19 de abril de 2009 | 16h54

Lula usou como exemplo o presidente da Venezuela, Hugo Chávez, que tem histórico de uma difícil relação com o governo norte-americano. "Se (Chávez) teve um problema sério na era Bush, isso pode ser mudado na era Obama", apostou. O presidente brasileiro elogiou o engajamento de seu colega norte-americano, recém eleito, dizendo que Barack Obama teve um "curso de imersão" em temas latino-americanos durante o fim de semana.

Muitos esperavam que o encontro se tornasse um "campo de batalha" entre várias facções. Porém, Lula disse que, pelo contrário, os líderes tiveram discussões maduras sobre o que pode ser geralmente considerado como temas que geram discórdia.

Vários líderes demonstraram reservas quanto à declaração final do encontro, ocorrido entre sexta-feira e hoje. Parte da controvérsia ocorreu por causa de Cuba, único país da região ausente no encontro. Lula disse que não podia imaginar que Havana não estivesse representada na próxima Cúpula das Américas, em três anos.
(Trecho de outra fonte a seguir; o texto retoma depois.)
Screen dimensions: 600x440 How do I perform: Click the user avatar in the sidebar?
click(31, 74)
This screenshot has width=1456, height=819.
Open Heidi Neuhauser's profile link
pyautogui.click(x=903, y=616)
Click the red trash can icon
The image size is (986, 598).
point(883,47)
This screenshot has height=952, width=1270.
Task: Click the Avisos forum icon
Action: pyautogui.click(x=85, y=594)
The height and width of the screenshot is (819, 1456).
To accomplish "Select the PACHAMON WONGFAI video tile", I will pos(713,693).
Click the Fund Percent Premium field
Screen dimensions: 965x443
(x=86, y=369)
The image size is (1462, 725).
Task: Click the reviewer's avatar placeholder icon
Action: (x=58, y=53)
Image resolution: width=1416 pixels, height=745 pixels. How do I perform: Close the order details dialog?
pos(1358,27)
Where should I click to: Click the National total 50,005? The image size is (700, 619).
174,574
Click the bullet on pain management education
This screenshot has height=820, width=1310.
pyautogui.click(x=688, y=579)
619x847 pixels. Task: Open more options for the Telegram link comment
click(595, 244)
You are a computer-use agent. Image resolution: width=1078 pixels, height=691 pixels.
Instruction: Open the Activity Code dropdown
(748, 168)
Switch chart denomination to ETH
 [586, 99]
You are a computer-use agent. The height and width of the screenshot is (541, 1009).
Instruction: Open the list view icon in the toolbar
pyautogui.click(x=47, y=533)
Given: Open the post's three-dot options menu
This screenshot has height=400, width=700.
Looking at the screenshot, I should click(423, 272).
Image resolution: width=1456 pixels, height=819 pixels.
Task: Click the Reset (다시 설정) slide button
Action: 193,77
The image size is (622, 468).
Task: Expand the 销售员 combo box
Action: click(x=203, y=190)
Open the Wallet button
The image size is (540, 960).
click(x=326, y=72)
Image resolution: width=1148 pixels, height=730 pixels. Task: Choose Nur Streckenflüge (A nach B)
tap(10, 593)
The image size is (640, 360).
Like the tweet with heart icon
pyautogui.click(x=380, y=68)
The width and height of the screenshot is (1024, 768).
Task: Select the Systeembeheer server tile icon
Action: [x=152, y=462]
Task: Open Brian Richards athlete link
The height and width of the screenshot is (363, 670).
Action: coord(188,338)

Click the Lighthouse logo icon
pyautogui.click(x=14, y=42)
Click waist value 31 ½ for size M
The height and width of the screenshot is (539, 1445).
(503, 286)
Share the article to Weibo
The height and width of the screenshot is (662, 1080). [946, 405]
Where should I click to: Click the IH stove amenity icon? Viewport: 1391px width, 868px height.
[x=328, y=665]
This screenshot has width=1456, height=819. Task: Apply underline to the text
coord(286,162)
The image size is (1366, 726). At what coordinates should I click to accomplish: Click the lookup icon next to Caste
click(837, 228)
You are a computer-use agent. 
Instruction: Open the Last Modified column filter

Segundo Lula, o País participa desse tipo de encontro "para fortalecer o papel do Brasil e para fortalecer o multilateralismo". "Quanto mais as pessoas acreditarem no multilateralismo, tudo será muito mais fácil". Lula disse ter pedido a Obama que leve em conta os países menores da região, bastante dependentes da economia norte-americana. Uma conferência da ONU em junho e um encontro regional de ministros das Finanças discutiriam esses assuntos, segundo ele.

O líder brasileiro também disse que os países latino-americanos precisam colocar a casa em ordem, e não simplesmente culpar os EUA. "Muitas vezes nós culpamos outros, sem olhar as perversidades de nossa elite política, o que fazemos para nós mesmos", analisou. "Nós temos que respeitar a nós próprios e exigir que os países maiores nos respeitem". As informações são da Dow Jones.